Quantum communications have traditionally operated at low data rates because they relied on the transmission of fragile single-photon states which are extremely sensitive to loss and noise, and for which no high sensitivity, high efficiency, high data rate single photon detectors exist. As a result, contemporary quantum communications are limited to short distances and low data rates. In contrast, classical telecommunications are capable of extremely high data rates (measured in gigabits per second) and long distances (more than 1000 kilometers). DARPA created the Quiness program to investigate novel technologies capable of high-rate, long-distance quantum communications.
— DARPA Quiness: Macroscopic quantum communications
Astronaut Development and Deployment of a Secure Quantum Space Channel
An international team of collaborators from the 2012 inaugural NASA Quantum Future Technologies Conference including Christopher Altman, Rupert Ursin, deputy director of Anton Zeilinger's University of Vienna quantum teleportation group, Paolo Villoresi, Colin Williams, Jeff Hunt and Vikram Sharma submitted an invited proposal to Quiness outlining a long-distance free-space quantum communications network from the Big Island of Hawai‘i to Maui, a change from the Canary Islands site that had been traditionally employed by the group to date,
Hawai‘i and its volcanoes offer the additional novel feature of an astronaut training facility on the volcano of Mauna Kea falling directly in the line-of-sight with joint Boeing–Air Force Maui Optical and Supercomputing observatory, a potential station for receiving coherent photon transmissions.

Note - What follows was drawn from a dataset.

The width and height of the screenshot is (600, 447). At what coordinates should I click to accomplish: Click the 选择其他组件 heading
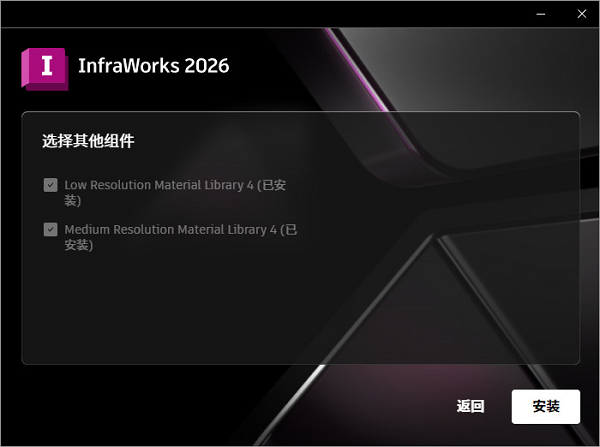tap(88, 141)
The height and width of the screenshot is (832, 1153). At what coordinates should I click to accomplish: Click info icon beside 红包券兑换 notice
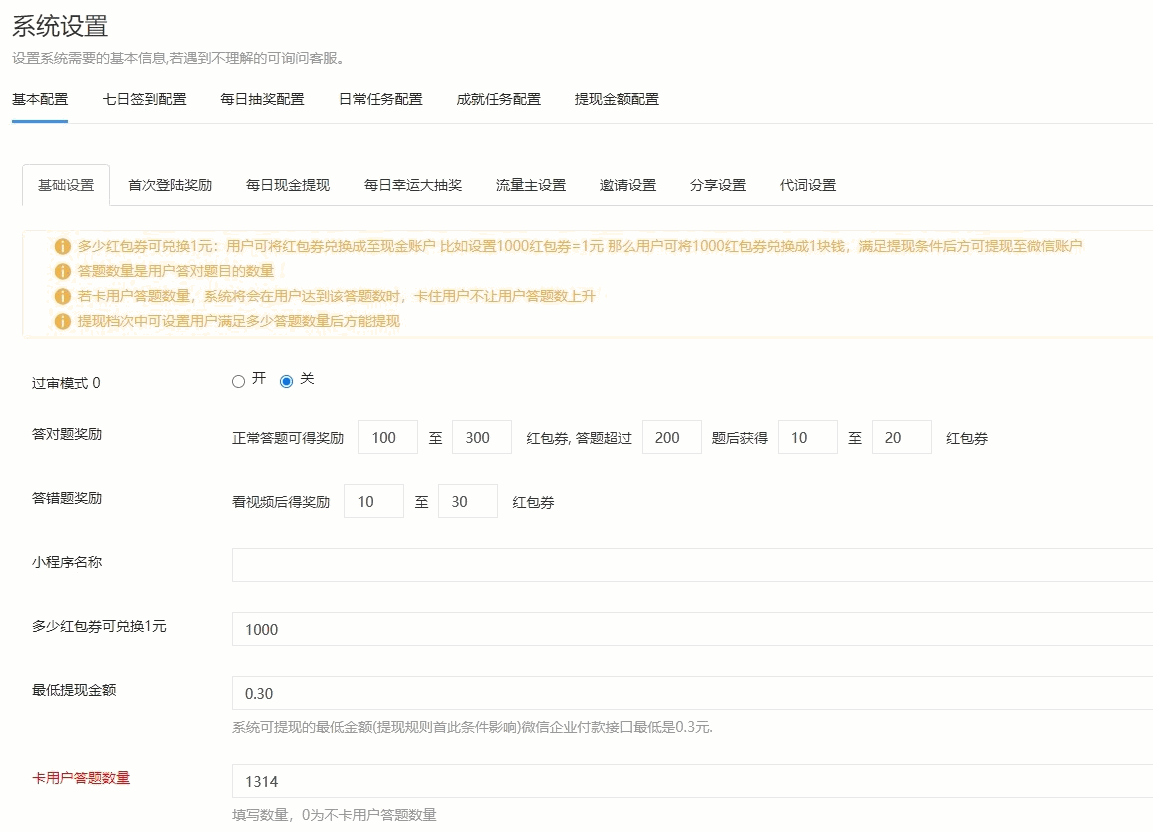click(63, 246)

The Pacific International Space Center for Exploration Systems, an international space agency initiative between NASA, the European Space Agency (ESA), and the Canadian Space Agency (CSA), acts as a remote operations site near the summit of Mauna Kea on the Big Island where next-generation space suit prototypes and lunar rovers, augmented reality interfaces, in-situ resource utilization and robotics field tests are used to train astronauts and test new prototypes for the next series of manned lunar and Mars missions.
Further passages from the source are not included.